Bien que ce dénûment d’une part et cette humeur belliqueuse de l’autre semblent propres à donner aux vœux politiques des Bosniaques un caractère précis, il serait beaucoup plus difficile de les définir que ceux des Bulgaro-Serbes. Les Bosniaques se débattent, il est vrai, dans l’anarchie la plus douloureuse pour tous, paysans ou seigneurs ; mais ils sont tellement aveuglés par leurs haines mutuelles et ils croupissent dans un tel état d’ignorance, qu’ils sont incapables de comprendre leurs vrais besoins et de se concerter pour en obtenir la satisfaction. Ils n’en sont que plus à craindre peut-être pour le gouvernement, qui est obligé quelquefois de recourir à de grandes expéditions armées pour les pacifier.
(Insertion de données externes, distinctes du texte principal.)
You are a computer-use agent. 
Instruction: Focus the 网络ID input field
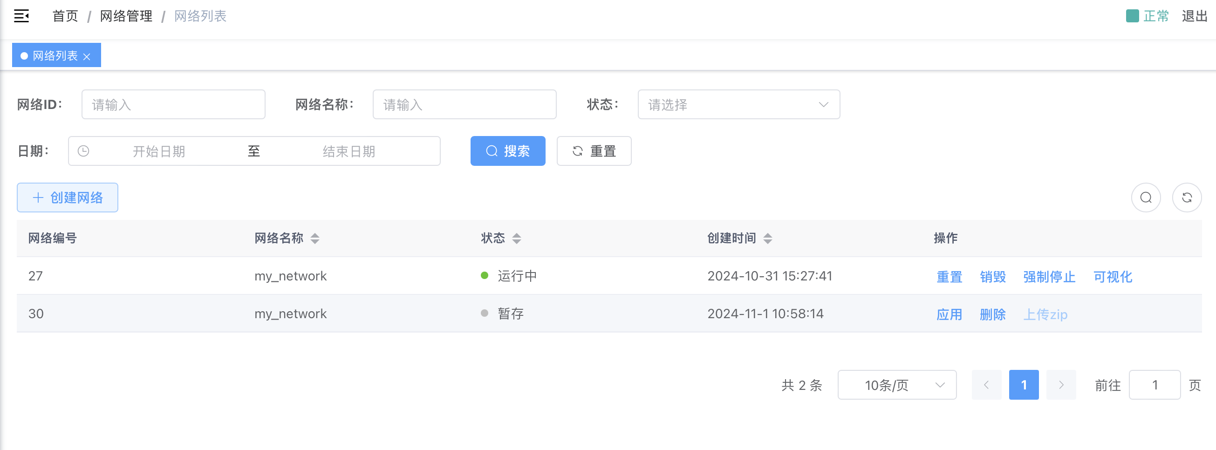pyautogui.click(x=173, y=104)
Cet esprit d’insubordination qui ne formule point ses griefs, mais qui se manifeste à tout propos, perdrait pourtant beaucoup de sa vivacité, si le divan, sans promettre dès ce jour aux paysans bosniaques le droit commun des Serbes, s’occupait du moins de régler leurs rapports avec les seigneurs. Il ne s’agirait pas d’extirper d’un seul coup les dernières racines du système féodal ; mais on pourrait, sans porter trop d’ombrage à la susceptibilité des capitaines jaloux de leurs privilèges, transformer successivement la condition déplorable des populations laborieuses, les attirer par la reconnaissance ; et, après les avoir soustraites ainsi à l’autorité oppressive et malfaisante des seigneurs, on en finirait avec cette féodalité redoutable pour entreprendre la réorganisation du pays sur les bases de cette législation sociale que la Serbie possède et que la Bulgarie réclame. Toutefois les Bosniaques n’en resteront pas moins des retardataires dans le grand mouvement de progrès qui entraîne toute la nation illyrienne vers un avenir plein de mystère et d’attrait.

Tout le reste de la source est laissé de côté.